Homemade gravlax. Yum.
Yessiree, while you may find Truth in that glass of wine, gravlax - Scandinavian salt-cured salmon - is Serious.
Gravlax is a member of the Pantheon o’ Cured Fish, a select group that includes Nova Scotia smoked salmon, belly lox, smoked sable, et cetera. And since Saveur Magazine was gracious enough to include a recipe in their most recent issue, I could not resist trying it out.
It’s easy, but you have to allow a few days before the finished product is ready. There’s no smoking necessary; the fish is cured in a mixture of spices, sugar, and salt.
You get a two-pound chunk of skin-on salmon fillet. Any kind will work, but fattier varieties, such as Atlantic salmon, will have more flavor after curing.
Grind up two tablespoons of white peppercorns and one tablespoon each of caraway and fennel seeds in a spice grinder or food processor. Combine this chopped spice mixture with 1/3 cup of granulated sugar and 2/3 cup kosher salt; mix well.

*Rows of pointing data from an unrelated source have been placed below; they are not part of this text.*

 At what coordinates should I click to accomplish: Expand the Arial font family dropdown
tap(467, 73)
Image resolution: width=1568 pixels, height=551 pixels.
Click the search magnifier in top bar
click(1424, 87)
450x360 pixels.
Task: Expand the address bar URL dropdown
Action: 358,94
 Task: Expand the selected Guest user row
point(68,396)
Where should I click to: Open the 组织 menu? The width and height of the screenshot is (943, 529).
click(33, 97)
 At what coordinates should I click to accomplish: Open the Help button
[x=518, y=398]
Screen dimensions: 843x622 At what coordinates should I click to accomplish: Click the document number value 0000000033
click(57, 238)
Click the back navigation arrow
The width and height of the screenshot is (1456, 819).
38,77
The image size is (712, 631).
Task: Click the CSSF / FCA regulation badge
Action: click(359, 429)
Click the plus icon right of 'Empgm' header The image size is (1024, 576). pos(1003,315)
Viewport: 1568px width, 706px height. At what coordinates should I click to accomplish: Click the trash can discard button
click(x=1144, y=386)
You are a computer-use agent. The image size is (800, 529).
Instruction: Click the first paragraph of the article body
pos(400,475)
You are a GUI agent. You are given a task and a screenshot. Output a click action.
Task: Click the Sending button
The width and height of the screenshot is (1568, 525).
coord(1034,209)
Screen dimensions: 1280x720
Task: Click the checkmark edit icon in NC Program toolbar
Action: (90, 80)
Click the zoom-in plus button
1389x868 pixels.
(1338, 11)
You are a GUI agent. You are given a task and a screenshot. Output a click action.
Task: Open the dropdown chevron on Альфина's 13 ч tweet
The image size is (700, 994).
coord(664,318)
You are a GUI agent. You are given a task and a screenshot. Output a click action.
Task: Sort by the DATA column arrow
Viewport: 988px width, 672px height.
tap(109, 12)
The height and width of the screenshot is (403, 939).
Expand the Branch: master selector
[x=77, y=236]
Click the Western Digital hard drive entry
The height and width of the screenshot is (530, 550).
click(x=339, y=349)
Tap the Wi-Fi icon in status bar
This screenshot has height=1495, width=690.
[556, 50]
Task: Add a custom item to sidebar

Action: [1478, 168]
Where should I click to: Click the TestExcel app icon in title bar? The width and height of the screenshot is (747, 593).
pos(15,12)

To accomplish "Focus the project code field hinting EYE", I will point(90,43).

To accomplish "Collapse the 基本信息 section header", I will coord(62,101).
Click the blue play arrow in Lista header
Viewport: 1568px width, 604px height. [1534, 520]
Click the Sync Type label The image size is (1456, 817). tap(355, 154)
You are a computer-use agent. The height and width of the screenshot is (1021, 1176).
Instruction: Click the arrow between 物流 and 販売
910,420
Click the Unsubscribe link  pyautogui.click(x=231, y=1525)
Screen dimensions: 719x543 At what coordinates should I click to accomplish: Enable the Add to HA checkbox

Cover a dinner plate with a sheet of plastic wrap. Sprinkle half of the salt mixture on the plate, then lay the fish down on it, skin side down. Cover with the remaining salt mixture, then with a cup of loose dill sprigs.
You can stop here, or you can have some real fun by adding 1/4 cup of akvavit. Since I had no akvavit in the house (a situation I’ll want to remedy soon), I added 1/4 cup of gin, figuring that the juniper flavor would marry well with the dill and spices. As it happens, I was right.
Now, fold the plastic wrap over the fish and wrap tightly, using more plastic wrap as needed.
Stick the whole mess in the fridge. If you want, you can weight it down with a heavy flat object.
After a while, the fish will start to ooze brine: this is normal. Every 12 hours, turn the fish over and massage it a bit to help the brine penetrate. Your refrigerator will fill with the unmistakable pong of curing gravlax, but stay the course - it’s worth it.
After 48-72 hours, the fish should be nicely cured. Take it out of the plastic, rinse off the brine, spices, and dill, and pat dry with a paper towel.
Chop some fresh dill - a few tablespoons will do - and scatter it on a plate. Press the fish, flesh side down, into the dill to coat it.
Now lay that salmon, skin side down, on a cutting board. Using a razor-sharp knife, cut thin slices, stopping at the skin. Serve it forth, garnished with capers if you like. The Swedes serve gravlax with a mustard-based sauce, but I think that’s gilding the lily. Decorate the platter, if you’re so inclined, with a few capers and maybe some chopped red onion. Add a few Kavli crackers or a piece or two of Swedish crispbread; a shot of ice-cold akvavit, and you’re good to go.